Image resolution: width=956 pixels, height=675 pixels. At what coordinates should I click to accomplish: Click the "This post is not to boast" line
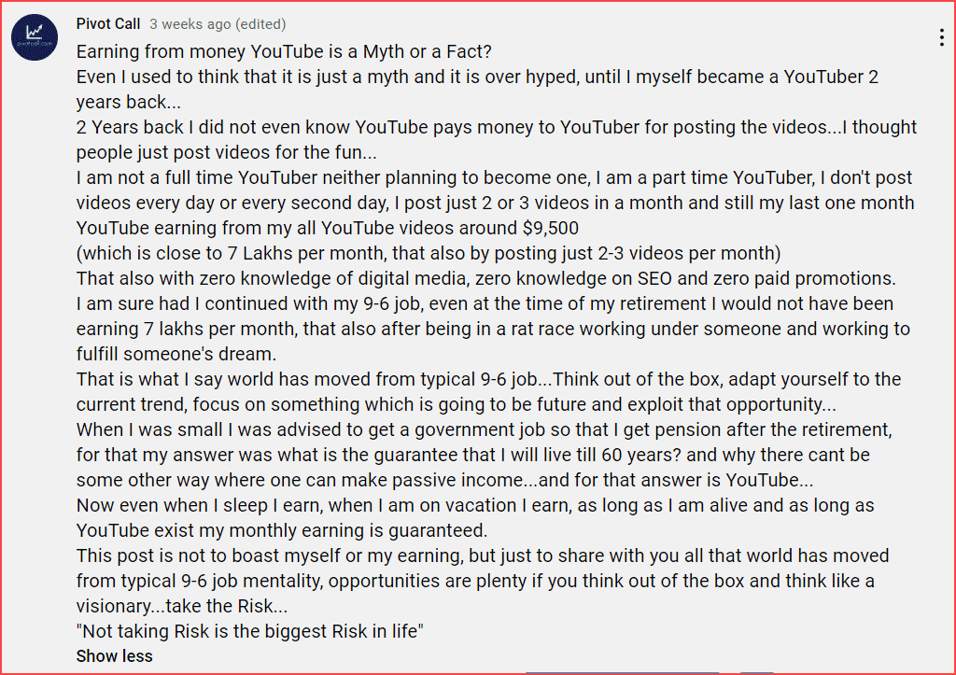(x=482, y=555)
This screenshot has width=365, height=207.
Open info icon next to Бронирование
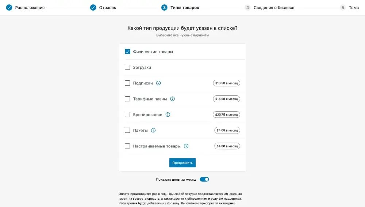coord(168,114)
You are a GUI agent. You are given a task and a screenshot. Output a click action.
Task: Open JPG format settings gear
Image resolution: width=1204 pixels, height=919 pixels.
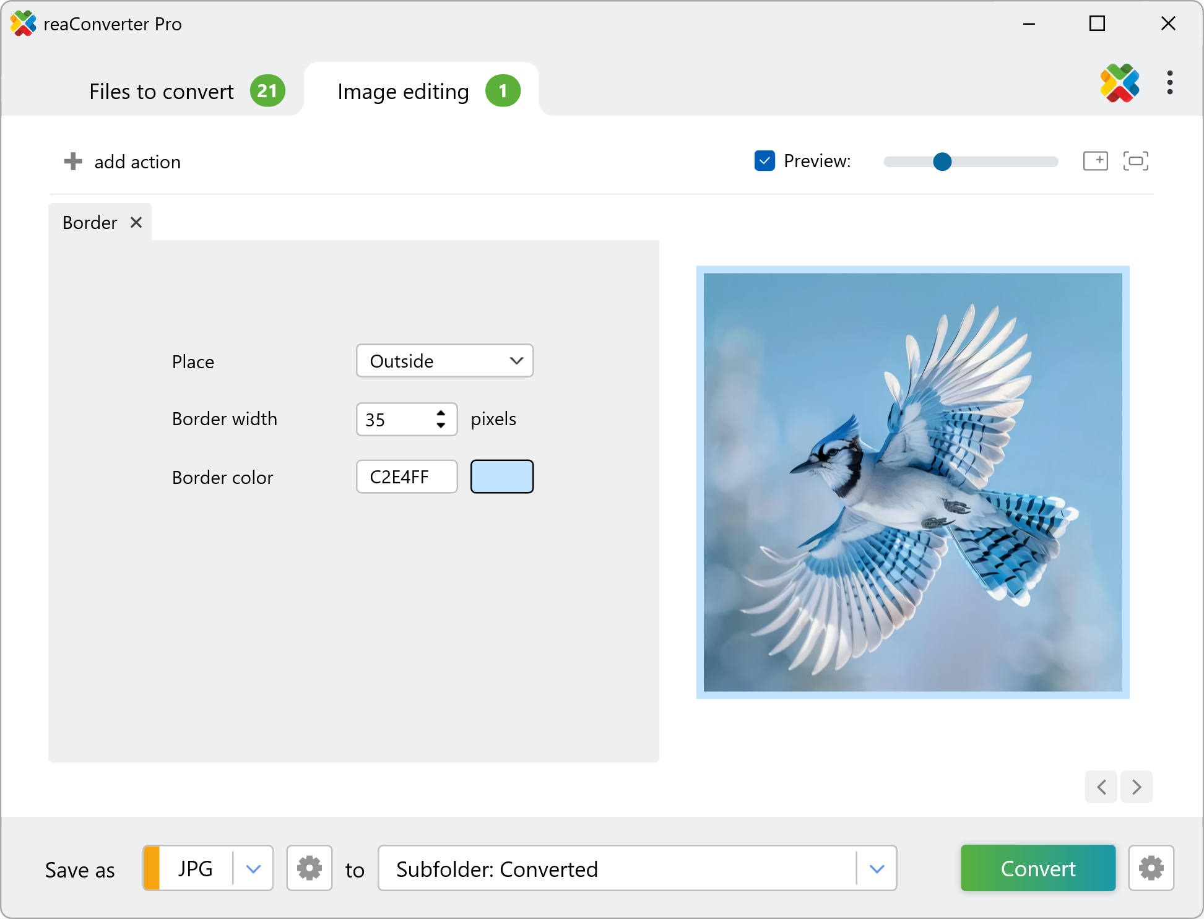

= WHAT IS BEING ASKED =
Copy the text of all three items above word for word, leaving out the pictures.

= REPLY =
Image resolution: width=956 pixels, height=675 pixels. At what coordinates should I click to accomplish: Click the "This post is not to boast" line
(x=482, y=555)
This screenshot has width=365, height=207.
Open info icon next to Бронирование
coord(168,114)
You are a GUI agent. You are given a task and a screenshot. Output a click action.
Task: Open JPG format settings gear
Image resolution: width=1204 pixels, height=919 pixels.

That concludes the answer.